**REQUIREMENT:**
For each record below, write an exact copy.

**DATA RECORDS:**
══════════
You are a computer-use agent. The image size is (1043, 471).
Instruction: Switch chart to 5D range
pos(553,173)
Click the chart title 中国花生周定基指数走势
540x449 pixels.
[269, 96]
══════════
**RESULT OF THIS EXERCISE:**
You are a computer-use agent. The image size is (1043, 471).
Instruction: Switch chart to 5D range
pos(553,173)
Click the chart title 中国花生周定基指数走势
540x449 pixels.
[269, 96]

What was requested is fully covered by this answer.